Pull out every line of the data below that contains the string "coordinates", and copy each one in full.

Saved data entries
++++++++++

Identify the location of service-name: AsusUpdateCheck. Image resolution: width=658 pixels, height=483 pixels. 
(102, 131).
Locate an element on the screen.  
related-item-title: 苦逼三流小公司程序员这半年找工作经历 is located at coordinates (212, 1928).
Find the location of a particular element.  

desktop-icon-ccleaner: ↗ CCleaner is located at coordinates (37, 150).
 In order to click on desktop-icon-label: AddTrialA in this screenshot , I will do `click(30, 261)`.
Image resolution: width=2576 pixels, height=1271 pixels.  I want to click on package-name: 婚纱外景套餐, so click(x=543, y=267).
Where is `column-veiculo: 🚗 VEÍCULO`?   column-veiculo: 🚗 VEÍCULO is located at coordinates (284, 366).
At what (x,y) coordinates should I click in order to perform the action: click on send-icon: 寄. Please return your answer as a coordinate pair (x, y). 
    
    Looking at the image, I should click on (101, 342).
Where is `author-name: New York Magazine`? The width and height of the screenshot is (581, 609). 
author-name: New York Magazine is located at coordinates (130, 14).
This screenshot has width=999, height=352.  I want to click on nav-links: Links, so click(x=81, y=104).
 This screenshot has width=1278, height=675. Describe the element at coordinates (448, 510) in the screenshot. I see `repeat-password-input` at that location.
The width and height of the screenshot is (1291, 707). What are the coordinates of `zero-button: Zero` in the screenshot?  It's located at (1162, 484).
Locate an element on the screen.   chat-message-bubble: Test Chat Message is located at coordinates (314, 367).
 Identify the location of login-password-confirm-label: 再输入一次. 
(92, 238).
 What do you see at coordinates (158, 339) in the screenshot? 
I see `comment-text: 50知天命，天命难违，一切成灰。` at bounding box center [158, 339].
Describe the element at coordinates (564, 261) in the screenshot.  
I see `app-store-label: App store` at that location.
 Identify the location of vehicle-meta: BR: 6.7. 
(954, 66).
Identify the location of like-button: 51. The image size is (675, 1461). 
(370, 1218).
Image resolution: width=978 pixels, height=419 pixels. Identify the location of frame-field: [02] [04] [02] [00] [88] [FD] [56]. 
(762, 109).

++++++++++

_SOLVED EXERCISE_:
related-item-title: 苦逼三流小公司程序员这半年找工作经历 is located at coordinates (212, 1928).
desktop-icon-ccleaner: ↗ CCleaner is located at coordinates (37, 150).
Where is `column-veiculo: 🚗 VEÍCULO`?   column-veiculo: 🚗 VEÍCULO is located at coordinates (284, 366).
At what (x,y) coordinates should I click in order to perform the action: click on send-icon: 寄. Please return your answer as a coordinate pair (x, y). 
author-name: New York Magazine is located at coordinates (130, 14).
 This screenshot has width=1278, height=675. Describe the element at coordinates (448, 510) in the screenshot. I see `repeat-password-input` at that location.
The width and height of the screenshot is (1291, 707). What are the coordinates of `zero-button: Zero` in the screenshot?  It's located at (1162, 484).
Locate an element on the screen.   chat-message-bubble: Test Chat Message is located at coordinates (314, 367).
 What do you see at coordinates (158, 339) in the screenshot? 
Describe the element at coordinates (564, 261) in the screenshot.  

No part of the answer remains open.